(Record excerpts begins)
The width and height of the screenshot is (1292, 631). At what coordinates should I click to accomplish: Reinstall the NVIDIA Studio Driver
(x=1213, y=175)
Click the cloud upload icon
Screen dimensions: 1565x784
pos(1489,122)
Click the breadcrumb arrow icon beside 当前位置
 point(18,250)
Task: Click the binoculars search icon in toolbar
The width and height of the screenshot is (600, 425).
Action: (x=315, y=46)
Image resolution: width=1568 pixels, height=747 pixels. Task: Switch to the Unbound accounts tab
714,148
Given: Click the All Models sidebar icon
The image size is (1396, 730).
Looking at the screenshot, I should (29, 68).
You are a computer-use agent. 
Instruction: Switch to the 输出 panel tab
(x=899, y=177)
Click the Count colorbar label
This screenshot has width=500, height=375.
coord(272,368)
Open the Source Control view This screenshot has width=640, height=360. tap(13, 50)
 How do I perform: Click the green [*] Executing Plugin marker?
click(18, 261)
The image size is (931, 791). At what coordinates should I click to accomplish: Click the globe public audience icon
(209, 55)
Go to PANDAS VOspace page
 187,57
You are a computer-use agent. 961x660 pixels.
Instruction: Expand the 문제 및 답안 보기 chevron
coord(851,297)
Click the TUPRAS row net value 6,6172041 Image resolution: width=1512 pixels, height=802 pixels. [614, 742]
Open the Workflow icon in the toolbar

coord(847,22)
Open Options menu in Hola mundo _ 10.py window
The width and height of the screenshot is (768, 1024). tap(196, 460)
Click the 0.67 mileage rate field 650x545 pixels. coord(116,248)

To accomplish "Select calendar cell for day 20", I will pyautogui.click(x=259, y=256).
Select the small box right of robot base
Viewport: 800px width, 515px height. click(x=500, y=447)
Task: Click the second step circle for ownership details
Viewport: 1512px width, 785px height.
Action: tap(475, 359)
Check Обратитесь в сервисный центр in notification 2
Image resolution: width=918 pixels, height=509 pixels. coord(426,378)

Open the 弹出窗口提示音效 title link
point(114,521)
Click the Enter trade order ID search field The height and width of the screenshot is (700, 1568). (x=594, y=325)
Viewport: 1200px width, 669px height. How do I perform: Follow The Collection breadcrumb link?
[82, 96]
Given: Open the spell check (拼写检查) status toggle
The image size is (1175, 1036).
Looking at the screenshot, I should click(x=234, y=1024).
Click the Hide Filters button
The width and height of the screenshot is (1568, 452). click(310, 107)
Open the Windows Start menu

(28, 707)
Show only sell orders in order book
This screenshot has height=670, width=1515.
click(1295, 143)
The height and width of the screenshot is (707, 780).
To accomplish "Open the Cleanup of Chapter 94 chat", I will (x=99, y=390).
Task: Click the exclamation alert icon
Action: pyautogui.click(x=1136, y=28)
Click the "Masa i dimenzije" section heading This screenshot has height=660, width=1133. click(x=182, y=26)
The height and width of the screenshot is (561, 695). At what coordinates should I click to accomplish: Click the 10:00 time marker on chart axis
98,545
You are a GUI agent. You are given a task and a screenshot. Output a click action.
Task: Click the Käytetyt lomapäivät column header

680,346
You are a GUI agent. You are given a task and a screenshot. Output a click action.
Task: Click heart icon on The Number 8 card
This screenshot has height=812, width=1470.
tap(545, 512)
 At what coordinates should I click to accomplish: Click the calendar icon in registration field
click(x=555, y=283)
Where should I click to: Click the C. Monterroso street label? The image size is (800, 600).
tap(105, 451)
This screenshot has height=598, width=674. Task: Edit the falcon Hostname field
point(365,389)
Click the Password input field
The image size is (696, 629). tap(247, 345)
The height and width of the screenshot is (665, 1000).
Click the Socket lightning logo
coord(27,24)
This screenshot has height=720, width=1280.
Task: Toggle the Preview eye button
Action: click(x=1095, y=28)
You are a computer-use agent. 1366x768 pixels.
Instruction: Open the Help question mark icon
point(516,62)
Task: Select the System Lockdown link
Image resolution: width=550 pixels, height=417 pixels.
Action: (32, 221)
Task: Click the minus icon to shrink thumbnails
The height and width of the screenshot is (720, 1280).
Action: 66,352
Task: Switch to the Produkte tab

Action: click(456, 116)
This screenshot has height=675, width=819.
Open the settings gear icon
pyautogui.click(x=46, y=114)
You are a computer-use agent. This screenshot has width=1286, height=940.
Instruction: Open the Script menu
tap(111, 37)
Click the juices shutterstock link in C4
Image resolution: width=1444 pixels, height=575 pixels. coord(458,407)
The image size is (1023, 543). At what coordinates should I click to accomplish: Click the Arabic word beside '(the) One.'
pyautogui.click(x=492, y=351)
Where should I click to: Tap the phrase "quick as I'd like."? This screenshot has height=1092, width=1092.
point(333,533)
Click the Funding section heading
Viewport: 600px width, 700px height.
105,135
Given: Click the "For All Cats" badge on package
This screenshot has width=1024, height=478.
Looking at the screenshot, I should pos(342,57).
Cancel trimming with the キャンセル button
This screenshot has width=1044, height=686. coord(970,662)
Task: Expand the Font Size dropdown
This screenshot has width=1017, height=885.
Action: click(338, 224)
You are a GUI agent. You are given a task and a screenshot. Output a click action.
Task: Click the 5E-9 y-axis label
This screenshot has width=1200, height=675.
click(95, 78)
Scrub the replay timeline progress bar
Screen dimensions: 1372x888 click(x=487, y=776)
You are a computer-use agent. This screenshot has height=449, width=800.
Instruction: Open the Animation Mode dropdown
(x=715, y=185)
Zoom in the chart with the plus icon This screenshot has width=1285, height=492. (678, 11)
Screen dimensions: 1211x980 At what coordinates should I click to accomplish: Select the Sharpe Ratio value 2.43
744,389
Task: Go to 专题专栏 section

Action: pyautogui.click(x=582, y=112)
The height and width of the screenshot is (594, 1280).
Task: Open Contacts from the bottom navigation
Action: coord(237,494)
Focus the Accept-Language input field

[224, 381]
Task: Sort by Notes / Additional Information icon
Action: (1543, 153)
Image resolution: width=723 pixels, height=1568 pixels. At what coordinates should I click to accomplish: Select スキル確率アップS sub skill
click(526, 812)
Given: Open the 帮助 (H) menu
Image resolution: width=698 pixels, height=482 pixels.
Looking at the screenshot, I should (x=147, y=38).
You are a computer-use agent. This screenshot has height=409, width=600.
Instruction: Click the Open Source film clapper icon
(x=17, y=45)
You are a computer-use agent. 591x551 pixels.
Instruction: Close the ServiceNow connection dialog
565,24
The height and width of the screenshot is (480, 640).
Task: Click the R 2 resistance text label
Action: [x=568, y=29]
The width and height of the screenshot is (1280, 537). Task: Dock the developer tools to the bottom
(Record excerpts ends)
To do »
Copy all lines from the data that hold the word "agent".

Answer to the problem »
You are a computer-use agent. 
You are a computer-use agent. 961x660 pixels.
You are a GUI agent. You are given a task and a screenshot. Output a click action.
You are a GUI agent. You are given a task and a screenshot. Output a click action.
You are a computer-use agent. 1366x768 pixels.
You are a computer-use agent. This screenshot has width=1286, height=940.
You are a GUI agent. You are given a task and a screenshot. Output a click action.
You are a computer-use agent. This screenshot has height=449, width=800.
You are a computer-use agent. This screenshot has height=409, width=600.
You are a computer-use agent. 591x551 pixels.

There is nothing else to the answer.